Die Dehnbarkeit der Architektur
Räume auf das Unbestimmte reflektieren und sich künstlerisch zwischen den Welten bewegen: Christoph Solstreif-Pirker geht seinen eigenen Weg.

Ein Architekt, der nicht durch das Bauen und Bebauen von Räumen atmosphärische und damit emotionale Zustände erzeugen möchte, sondern der Emotionen, Gedanken und Phantasien hervorruft, indem er Räume performativ vermittelt, ist grenzüberschreitender, künstlerischer Baumeister - oder auch nicht. Die Worte zu finden, mit denen die künstlerische Arbeit von Solstreif-Pirker beschrieben werden kann, ist nicht leicht. Dieser außergewöhnliche Künstler bewegt sich auf ganz neuen genre- und spartenübergreifenden Wegen. Schon früh - mit 15 Jahren - begann er, an der Kunstuniversität Graz Orgel zu studieren. Schnell fokussierte er seine musikalischen Intentionen auf diesen „mechanischen, analogen Synthesizer mit dem größten Tonumfang", auf das Improvisieren und nicht auf das Interpretieren. Und dabei begleiteten ihn Gedanken zum Thema Raum in seinem Ursprung: die Orgel als räumliches Gebilde in ihrer ganzen Größe, der Raum, in dem sie klang, und auch der Klang, den der Raum seinerseits erzeugte. Diese Verbindung von Klang und Raum brachte ihn zur Architektur, auch wenn dem gebürtigen Obersteirer von Anfang an klar war, dass er mit seiner Arbeit die etablierten Grenzen der Architektur ausdehnen musste.
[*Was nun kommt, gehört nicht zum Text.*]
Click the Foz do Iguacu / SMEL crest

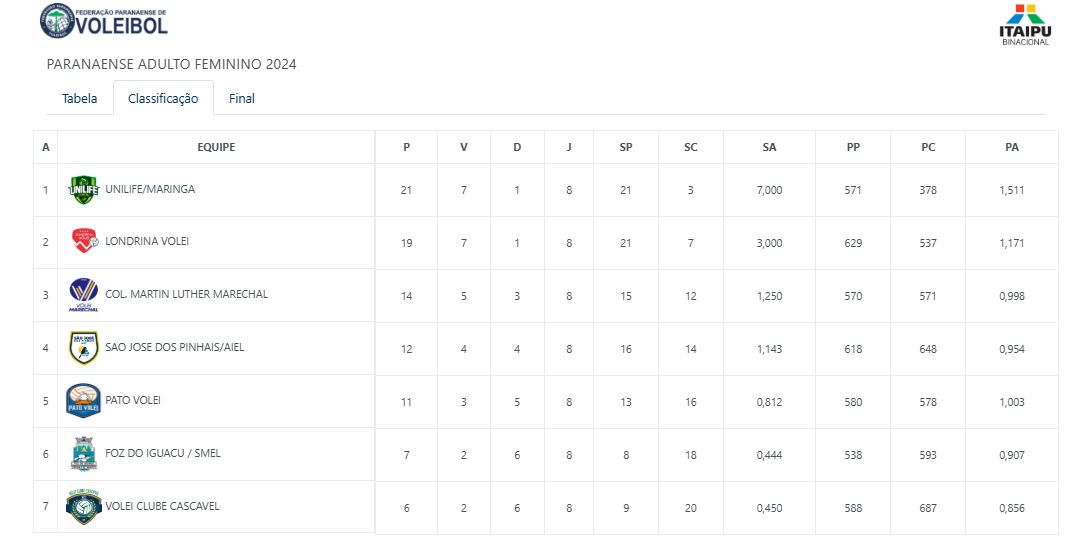pyautogui.click(x=83, y=454)
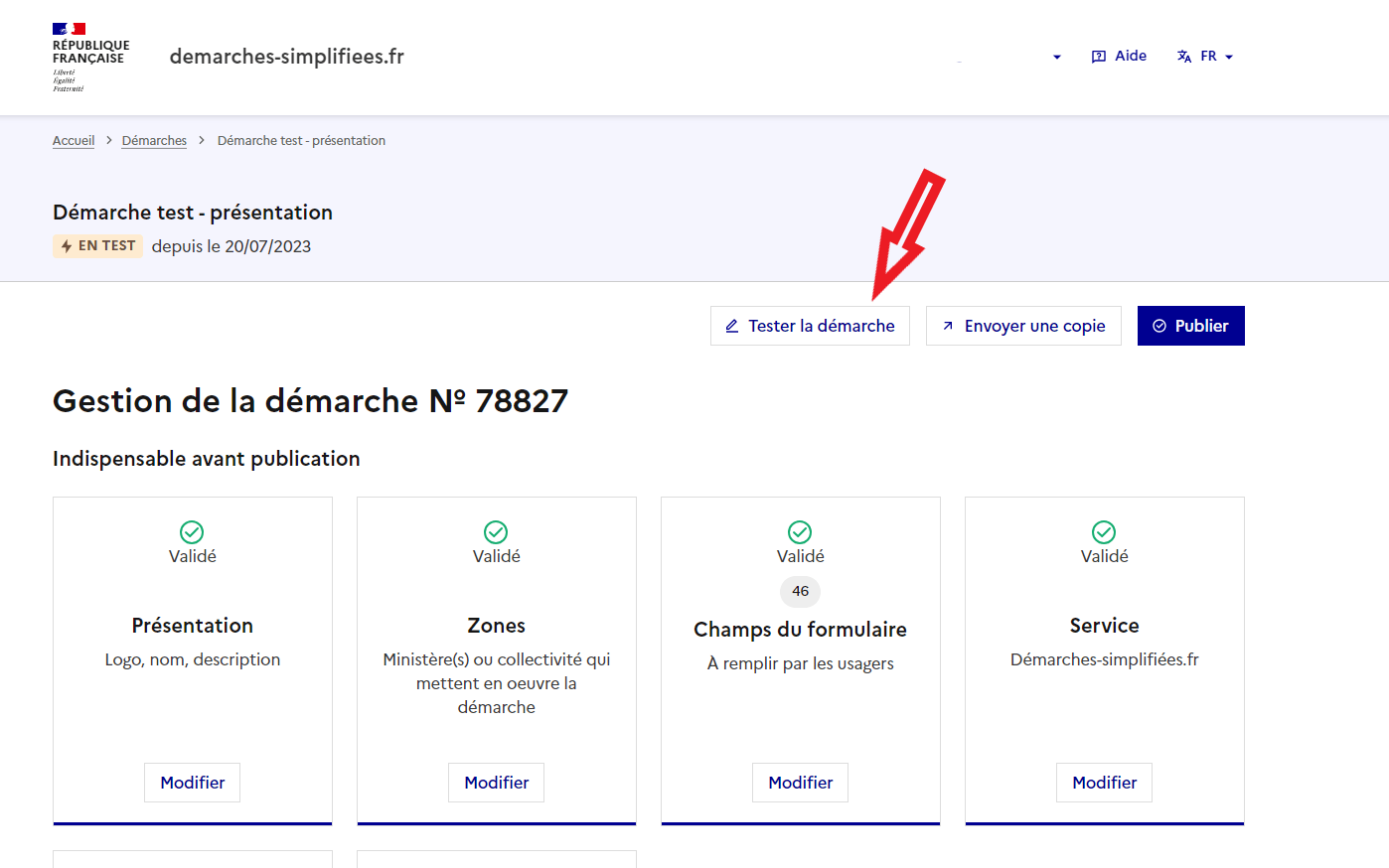
Task: Click the green Validé check on Zones card
Action: coord(496,530)
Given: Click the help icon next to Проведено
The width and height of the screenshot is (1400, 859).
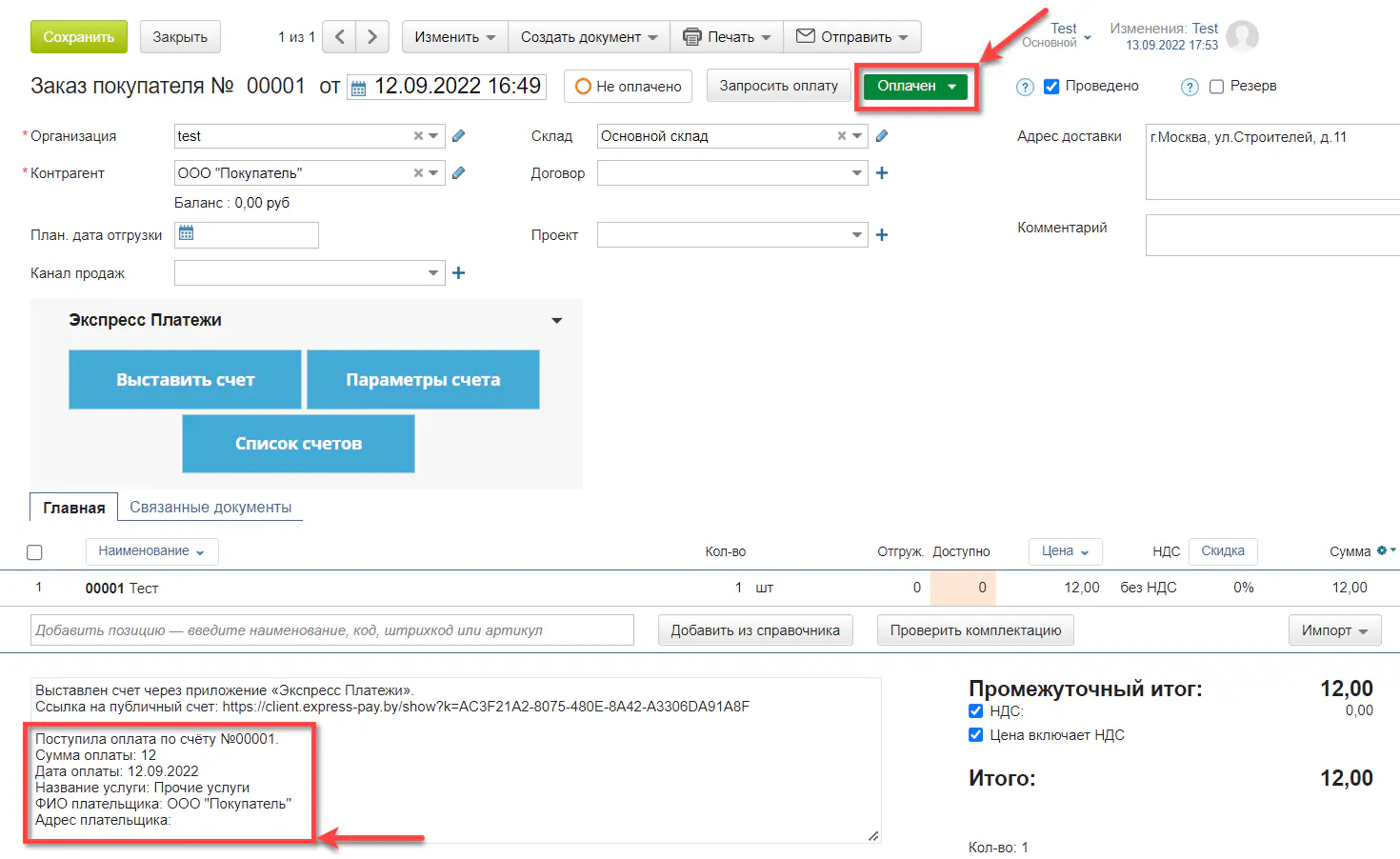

Anfangs beschäftigte ihn das Zeichnen und Malen. Während seines Studienaufenthaltes an der Kunstakademie in Kopenhagen zeichnete er - abstrakte Linienzeichnungen, Diagramme, Karten. Es war das analoge Arbeiten, das ihn faszinierte, ihn aber gleichzeitig zu einem Außenseiter machte: „Ich bin allein dagestanden. Alles, was ich tat, wirkte unglaublich neu, und doch anachronistisch." Seine Diplomarbeit an der TU Graz war eine von wenigen künstlerisch-forschenden Arbeiten mit dem fordernden Titel „Analoge Landschaft: Annäherungen an den Verlorenen Raum des Unbestimmten". Der 30-Jährige möchte in der Architektur eine Formensprache konkretisieren, in der das Objekt nicht konkret und endlich ist, sondern einem „tieferen, unbestimmten Objektbegriff" folgt. In seinem Zugang sind die Begriffe Raum und Zeit eng miteinander verknüpft, man könne eine aus der Malerei kommende Form so lange bearbeiten und transformieren, bis sie zum Raum würde: „Auch Landschaft ist nicht statisch, sondern kann ein Kräftefeld aus sich heraus sein, dynamisch wie ein Gewebe, aus dem Architektur entsteht."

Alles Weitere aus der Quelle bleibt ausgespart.